SB Claims Examiner

Symetra
16d$30 - $50Hybrid

About The Position

The Claims Examiner is responsible for accurate and timely adjudication of complex professional, facility, and ancillary claims. This role makes timely, accurate, and customer-focused claim decisions for supplemental health products that may include limited benefit medical (LBM), critical illness, hospital indemnity, scheduled or group accident, and/or minimum essential coverage (MEC) products. Proactively reach out to internal and external sources to gather relevant medical, financial, legal, and/or general data, compare it to the applicable contract and procedural documents, conduct an analysis, and engage peers and management as appropriate. Communicate verbally and in writing and fully leverage the claim system with accurate and comprehensive information. Maintain performance within departmental metrics. The level of independent judgement assigned to this position increases over time.

Requirements

  • High School Diploma required; college degree preferred.
  • 1-3 years of cumulative, relevant experience.
  • Ability to review and interpret policy language.
  • Experience with claim forms ideal.
  • Experience reviewing medical records.

Responsibilities

  • Provide timely, accurate, and client-centered claim resolutions. Contact necessary parties to obtain information on a claim-by-claim basis. This process could involve engaging with healthcare providers, being responsible for coordination of benefits (COB) claims, and processing group benefits for claimants holding multiple coverage types.
  • Review the information against the terms, limitations, and conditions of the contract and applicable procedural documents and provide the claim decision as promptly as possible.

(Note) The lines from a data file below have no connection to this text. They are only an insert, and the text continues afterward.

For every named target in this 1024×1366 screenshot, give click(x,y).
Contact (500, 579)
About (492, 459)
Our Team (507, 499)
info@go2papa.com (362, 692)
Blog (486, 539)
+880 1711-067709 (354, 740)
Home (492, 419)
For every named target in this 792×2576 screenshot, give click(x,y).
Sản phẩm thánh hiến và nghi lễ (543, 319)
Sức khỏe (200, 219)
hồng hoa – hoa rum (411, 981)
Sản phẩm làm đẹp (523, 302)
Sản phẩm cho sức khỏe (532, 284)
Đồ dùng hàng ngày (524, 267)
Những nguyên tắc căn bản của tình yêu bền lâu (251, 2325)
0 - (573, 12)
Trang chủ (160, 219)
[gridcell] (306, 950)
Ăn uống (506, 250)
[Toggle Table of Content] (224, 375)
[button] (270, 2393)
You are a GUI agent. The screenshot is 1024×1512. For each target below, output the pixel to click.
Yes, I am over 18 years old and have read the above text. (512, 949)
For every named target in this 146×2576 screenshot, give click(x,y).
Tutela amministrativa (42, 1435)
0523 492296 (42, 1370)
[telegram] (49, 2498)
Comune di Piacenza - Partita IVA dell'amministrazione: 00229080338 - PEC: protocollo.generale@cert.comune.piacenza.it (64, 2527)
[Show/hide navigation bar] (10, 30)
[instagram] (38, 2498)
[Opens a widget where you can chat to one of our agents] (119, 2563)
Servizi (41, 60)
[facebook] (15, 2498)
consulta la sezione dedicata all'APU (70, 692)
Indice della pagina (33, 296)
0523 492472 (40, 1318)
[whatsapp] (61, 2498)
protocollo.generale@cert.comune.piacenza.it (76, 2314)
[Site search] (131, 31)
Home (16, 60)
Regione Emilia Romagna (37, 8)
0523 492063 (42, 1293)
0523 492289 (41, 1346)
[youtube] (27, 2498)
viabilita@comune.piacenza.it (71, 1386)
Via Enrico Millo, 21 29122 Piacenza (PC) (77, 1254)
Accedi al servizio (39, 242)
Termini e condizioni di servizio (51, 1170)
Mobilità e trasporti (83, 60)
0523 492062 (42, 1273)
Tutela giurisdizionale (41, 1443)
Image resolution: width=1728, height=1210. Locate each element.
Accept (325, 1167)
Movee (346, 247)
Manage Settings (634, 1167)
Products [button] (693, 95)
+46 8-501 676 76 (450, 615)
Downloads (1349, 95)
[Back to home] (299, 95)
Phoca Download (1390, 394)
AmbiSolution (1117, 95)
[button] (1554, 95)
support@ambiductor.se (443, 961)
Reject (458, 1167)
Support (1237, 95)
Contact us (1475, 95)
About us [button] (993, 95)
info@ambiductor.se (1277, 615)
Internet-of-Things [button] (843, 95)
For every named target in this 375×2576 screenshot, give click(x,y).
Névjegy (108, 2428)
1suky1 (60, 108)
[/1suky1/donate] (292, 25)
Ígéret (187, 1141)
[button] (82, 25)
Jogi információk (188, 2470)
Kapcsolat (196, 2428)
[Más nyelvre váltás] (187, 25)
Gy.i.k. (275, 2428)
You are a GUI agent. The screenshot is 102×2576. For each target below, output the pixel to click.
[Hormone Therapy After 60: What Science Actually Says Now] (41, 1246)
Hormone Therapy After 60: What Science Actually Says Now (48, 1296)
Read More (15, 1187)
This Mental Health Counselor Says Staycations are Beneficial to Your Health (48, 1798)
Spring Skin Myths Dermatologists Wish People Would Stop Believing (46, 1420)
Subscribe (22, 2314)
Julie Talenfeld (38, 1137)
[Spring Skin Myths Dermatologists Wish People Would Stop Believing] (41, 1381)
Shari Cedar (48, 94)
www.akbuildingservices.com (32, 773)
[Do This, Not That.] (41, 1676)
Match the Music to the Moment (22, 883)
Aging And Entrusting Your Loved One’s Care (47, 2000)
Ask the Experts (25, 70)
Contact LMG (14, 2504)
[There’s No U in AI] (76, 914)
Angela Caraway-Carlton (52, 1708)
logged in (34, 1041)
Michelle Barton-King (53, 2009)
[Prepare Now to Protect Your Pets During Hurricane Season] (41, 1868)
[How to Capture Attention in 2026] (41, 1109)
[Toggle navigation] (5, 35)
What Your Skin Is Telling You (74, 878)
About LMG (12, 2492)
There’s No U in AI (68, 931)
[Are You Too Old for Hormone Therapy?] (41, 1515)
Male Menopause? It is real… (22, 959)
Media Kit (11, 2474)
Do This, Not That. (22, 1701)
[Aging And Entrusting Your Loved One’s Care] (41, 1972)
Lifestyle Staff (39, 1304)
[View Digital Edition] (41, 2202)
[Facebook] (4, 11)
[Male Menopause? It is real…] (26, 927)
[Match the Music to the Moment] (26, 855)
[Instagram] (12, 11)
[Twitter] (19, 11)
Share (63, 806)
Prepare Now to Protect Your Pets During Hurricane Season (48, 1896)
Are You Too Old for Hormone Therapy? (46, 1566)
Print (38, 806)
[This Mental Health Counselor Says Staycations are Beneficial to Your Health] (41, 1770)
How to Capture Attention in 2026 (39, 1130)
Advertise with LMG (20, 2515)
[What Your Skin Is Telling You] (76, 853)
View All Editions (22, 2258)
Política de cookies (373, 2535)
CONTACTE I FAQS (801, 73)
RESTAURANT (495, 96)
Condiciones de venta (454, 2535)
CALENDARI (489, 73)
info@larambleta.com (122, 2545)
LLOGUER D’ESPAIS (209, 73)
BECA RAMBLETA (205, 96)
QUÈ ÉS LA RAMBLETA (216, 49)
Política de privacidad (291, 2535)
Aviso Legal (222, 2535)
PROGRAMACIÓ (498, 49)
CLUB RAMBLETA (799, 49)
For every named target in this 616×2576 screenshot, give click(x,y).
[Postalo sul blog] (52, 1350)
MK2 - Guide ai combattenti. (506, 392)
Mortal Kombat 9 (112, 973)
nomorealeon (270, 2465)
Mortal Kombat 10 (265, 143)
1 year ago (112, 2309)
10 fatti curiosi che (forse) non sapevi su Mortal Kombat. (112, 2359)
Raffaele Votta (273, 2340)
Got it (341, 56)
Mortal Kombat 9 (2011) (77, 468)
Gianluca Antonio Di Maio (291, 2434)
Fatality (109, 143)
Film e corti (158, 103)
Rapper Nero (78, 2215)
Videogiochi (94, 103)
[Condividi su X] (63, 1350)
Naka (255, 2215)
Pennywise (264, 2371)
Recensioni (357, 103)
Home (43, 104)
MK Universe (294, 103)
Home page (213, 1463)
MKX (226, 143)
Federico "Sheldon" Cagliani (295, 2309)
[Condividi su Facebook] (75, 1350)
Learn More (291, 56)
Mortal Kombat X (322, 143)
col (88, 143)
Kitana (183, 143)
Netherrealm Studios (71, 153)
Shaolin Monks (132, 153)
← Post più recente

Record the claim systems accurately and comprehensively while ensuring maximum efficiency.
  • Prepare and present clear written and verbal communication to various internal and external groups. Develop, revise, and implement a claim management plan to achieve the most appropriate result.
  • Adhere strictly to regulatory requirements. Show proficiency in supplemental health products and claim processing techniques. Maintain alignment with operational standards. Achieve or surpass claim team operational goals.
  • Maintain a superior level of genuine caring and empathetic customer service throughout all interactions. Take appropriate actions to earn the claimant’s and employer’s trust and confidence. Quickly resolve issues or concerns with payments, voids, refunds, and re-pricing issues.
  • Support one another by working flexibly and collaborating. Foster a positive work environment while maintaining professionalism and integrity. Take active steps to improve morale and demonstrate dedication to excellence. Perform additional special projects or tasks as assigned by the Sr. Unit Manager.

Benefits

  • Flexible full-time or hybrid telecommuting arrangements.
  • Plan for your future with our 401(k) plan and take advantage of immediate vesting and company matching up to 6%.
  • Paid time away including vacation and sick time, flex days and ten paid holidays.
  • Give back to your community and double your impact through our company matching.